____ SOURCE INFORMATION
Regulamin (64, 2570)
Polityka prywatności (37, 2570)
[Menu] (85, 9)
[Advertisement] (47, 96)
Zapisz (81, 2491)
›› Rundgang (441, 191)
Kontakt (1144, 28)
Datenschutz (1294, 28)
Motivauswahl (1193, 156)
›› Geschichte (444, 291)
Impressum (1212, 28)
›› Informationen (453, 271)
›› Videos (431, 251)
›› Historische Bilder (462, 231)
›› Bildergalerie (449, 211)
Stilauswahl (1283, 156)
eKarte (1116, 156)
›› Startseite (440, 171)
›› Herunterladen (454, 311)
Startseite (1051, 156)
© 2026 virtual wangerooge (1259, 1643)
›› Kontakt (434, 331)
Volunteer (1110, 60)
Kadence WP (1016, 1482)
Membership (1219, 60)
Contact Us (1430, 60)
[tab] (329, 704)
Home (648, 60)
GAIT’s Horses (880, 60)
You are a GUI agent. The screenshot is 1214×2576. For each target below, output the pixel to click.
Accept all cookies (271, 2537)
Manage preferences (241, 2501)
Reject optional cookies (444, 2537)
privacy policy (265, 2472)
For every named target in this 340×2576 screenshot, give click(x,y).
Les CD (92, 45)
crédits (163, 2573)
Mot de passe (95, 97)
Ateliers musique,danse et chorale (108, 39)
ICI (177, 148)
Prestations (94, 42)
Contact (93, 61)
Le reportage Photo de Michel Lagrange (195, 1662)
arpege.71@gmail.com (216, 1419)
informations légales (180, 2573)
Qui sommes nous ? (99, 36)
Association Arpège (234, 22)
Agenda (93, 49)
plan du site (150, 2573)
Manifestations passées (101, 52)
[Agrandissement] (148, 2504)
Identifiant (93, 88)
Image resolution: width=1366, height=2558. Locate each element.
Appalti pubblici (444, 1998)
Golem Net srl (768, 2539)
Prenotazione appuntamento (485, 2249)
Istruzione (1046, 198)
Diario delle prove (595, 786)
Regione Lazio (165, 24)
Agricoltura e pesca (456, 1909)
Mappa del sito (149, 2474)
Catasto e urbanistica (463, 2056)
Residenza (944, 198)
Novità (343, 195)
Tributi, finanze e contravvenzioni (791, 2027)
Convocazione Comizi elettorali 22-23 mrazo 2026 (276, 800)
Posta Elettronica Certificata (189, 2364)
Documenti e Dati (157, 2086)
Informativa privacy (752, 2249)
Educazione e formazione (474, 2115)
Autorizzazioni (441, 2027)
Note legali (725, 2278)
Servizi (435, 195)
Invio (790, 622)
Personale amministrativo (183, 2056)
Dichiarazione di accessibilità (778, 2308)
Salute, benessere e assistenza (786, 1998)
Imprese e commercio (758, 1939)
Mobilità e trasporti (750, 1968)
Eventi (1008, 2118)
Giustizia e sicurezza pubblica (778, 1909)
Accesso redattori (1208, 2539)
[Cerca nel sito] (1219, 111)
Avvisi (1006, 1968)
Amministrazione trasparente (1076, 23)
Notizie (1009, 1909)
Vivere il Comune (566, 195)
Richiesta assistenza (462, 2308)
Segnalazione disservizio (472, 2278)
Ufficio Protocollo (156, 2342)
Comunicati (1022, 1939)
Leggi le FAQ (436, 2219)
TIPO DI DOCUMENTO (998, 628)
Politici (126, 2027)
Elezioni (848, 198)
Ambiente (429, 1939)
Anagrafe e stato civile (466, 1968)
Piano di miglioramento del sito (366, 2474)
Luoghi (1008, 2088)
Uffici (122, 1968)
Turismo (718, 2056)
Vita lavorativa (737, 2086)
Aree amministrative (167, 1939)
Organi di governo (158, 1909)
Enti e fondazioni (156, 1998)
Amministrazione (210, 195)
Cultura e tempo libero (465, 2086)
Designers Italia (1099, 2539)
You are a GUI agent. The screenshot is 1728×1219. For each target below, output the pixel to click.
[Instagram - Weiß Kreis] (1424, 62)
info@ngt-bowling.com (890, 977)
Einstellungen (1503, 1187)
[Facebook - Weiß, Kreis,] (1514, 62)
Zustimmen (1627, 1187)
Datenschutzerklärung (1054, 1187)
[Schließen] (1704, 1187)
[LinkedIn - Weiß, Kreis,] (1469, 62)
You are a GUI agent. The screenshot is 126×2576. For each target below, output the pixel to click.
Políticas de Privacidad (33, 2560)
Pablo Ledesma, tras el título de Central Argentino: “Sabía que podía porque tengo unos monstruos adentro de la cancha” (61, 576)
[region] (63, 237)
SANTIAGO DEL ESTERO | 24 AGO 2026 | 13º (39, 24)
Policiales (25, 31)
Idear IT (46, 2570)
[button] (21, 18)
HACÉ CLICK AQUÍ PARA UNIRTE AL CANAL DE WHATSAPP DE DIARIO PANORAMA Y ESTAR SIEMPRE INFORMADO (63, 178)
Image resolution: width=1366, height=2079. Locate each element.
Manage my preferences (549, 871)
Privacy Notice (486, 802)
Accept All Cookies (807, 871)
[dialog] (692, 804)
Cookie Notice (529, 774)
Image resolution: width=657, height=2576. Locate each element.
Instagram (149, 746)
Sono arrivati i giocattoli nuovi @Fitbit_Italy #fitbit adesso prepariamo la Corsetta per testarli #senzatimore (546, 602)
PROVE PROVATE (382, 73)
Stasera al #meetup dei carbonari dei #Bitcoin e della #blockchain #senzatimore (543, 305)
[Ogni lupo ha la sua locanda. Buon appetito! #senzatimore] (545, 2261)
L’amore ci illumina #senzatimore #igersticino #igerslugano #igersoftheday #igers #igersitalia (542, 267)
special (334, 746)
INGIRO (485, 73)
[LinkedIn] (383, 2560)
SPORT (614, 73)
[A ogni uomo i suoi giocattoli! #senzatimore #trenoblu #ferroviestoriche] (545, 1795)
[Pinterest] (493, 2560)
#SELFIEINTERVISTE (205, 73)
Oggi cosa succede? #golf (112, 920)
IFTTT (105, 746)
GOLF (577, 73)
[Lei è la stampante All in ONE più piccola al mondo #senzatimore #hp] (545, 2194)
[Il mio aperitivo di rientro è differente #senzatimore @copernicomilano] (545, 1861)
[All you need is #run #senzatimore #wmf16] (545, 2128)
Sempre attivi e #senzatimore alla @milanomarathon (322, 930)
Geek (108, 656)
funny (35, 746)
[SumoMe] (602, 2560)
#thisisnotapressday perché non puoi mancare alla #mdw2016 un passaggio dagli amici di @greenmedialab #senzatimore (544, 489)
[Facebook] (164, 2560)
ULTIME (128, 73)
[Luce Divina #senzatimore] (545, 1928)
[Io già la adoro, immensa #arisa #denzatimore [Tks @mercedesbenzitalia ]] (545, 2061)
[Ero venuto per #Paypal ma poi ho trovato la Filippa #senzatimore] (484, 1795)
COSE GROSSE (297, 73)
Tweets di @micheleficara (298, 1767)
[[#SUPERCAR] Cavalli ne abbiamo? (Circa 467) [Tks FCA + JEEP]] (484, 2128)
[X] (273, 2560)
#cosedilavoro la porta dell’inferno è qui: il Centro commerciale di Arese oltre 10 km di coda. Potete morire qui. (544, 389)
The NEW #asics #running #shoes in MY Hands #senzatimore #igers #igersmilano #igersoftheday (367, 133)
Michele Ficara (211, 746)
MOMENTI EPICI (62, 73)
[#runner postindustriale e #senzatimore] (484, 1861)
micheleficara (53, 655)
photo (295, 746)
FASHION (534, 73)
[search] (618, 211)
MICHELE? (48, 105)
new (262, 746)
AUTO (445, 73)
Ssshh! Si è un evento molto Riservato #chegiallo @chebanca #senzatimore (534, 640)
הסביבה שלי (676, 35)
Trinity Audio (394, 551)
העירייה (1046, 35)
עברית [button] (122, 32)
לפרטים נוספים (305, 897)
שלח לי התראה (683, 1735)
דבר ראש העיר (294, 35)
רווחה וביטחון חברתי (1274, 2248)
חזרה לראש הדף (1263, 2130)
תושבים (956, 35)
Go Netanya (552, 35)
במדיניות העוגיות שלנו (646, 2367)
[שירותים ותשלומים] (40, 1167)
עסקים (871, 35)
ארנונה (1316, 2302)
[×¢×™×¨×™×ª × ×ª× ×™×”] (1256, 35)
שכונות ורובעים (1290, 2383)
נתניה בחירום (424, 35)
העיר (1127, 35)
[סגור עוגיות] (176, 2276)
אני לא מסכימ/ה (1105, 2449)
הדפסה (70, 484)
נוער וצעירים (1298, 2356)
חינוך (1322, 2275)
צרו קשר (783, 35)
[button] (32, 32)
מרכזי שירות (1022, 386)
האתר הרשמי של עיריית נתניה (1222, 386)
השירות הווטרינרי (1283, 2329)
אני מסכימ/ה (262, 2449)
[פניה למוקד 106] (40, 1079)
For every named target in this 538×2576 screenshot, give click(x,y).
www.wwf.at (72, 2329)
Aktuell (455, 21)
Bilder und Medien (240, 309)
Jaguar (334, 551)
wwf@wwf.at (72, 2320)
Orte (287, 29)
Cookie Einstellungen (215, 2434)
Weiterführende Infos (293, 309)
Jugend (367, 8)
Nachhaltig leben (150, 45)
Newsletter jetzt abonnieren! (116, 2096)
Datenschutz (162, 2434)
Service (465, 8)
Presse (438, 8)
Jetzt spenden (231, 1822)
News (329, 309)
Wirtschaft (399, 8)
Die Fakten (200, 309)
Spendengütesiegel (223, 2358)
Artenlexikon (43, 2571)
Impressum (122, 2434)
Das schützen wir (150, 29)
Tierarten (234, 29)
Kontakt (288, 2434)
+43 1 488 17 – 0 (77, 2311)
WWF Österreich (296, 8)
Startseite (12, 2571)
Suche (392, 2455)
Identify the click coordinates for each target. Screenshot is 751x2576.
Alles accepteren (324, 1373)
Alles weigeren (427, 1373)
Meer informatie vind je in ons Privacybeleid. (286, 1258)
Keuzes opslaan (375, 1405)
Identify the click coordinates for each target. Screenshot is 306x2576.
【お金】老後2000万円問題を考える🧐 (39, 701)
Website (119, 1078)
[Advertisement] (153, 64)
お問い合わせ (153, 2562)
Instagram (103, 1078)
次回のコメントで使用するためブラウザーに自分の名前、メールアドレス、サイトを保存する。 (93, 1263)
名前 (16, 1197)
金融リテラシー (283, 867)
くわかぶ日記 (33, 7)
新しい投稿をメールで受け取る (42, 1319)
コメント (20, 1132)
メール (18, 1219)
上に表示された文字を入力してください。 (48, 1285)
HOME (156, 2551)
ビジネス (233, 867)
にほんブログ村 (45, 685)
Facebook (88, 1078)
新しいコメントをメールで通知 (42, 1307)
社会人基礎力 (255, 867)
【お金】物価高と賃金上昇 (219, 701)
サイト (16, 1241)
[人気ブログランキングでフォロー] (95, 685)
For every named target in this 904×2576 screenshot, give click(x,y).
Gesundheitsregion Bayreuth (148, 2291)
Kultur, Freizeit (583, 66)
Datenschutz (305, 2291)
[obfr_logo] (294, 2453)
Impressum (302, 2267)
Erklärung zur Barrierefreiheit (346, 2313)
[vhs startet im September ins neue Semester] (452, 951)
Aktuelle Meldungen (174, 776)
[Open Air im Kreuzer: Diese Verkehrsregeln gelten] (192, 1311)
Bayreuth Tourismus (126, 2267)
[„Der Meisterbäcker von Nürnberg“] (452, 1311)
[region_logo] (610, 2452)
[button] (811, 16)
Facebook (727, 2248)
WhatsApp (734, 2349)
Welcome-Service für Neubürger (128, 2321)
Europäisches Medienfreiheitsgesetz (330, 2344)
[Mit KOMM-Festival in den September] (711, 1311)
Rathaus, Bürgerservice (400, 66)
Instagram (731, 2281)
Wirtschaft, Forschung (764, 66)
________
**EXERCISE OBJECTIVE:** Return the lines exactly as they stand, please. Start at the top of the material and finish with the line where "Invio (790, 622)" appears.

**RESULT OF THIS TASK:**
Regulamin (64, 2570)
Polityka prywatności (37, 2570)
[Menu] (85, 9)
[Advertisement] (47, 96)
Zapisz (81, 2491)
›› Rundgang (441, 191)
Kontakt (1144, 28)
Datenschutz (1294, 28)
Motivauswahl (1193, 156)
›› Geschichte (444, 291)
Impressum (1212, 28)
›› Informationen (453, 271)
›› Videos (431, 251)
›› Historische Bilder (462, 231)
›› Bildergalerie (449, 211)
Stilauswahl (1283, 156)
eKarte (1116, 156)
›› Startseite (440, 171)
›› Herunterladen (454, 311)
Startseite (1051, 156)
© 2026 virtual wangerooge (1259, 1643)
›› Kontakt (434, 331)
Volunteer (1110, 60)
Kadence WP (1016, 1482)
Membership (1219, 60)
Contact Us (1430, 60)
[tab] (329, 704)
Home (648, 60)
GAIT’s Horses (880, 60)
You are a GUI agent. The screenshot is 1214×2576. For each target below, output the pixel to click.
Accept all cookies (271, 2537)
Manage preferences (241, 2501)
Reject optional cookies (444, 2537)
privacy policy (265, 2472)
For every named target in this 340×2576 screenshot, give click(x,y).
Les CD (92, 45)
crédits (163, 2573)
Mot de passe (95, 97)
Ateliers musique,danse et chorale (108, 39)
ICI (177, 148)
Prestations (94, 42)
Contact (93, 61)
Le reportage Photo de Michel Lagrange (195, 1662)
arpege.71@gmail.com (216, 1419)
informations légales (180, 2573)
Qui sommes nous ? (99, 36)
Association Arpège (234, 22)
Agenda (93, 49)
plan du site (150, 2573)
Manifestations passées (101, 52)
[Agrandissement] (148, 2504)
Identifiant (93, 88)
Image resolution: width=1366, height=2558. Locate each element.
Appalti pubblici (444, 1998)
Golem Net srl (768, 2539)
Prenotazione appuntamento (485, 2249)
Istruzione (1046, 198)
Diario delle prove (595, 786)
Regione Lazio (165, 24)
Agricoltura e pesca (456, 1909)
Mappa del sito (149, 2474)
Catasto e urbanistica (463, 2056)
Residenza (944, 198)
Novità (343, 195)
Tributi, finanze e contravvenzioni (791, 2027)
Convocazione Comizi elettorali 22-23 mrazo 2026 (276, 800)
Posta Elettronica Certificata (189, 2364)
Documenti e Dati (157, 2086)
Informativa privacy (752, 2249)
Educazione e formazione (474, 2115)
Autorizzazioni (441, 2027)
Note legali (725, 2278)
Servizi (435, 195)
Invio (790, 622)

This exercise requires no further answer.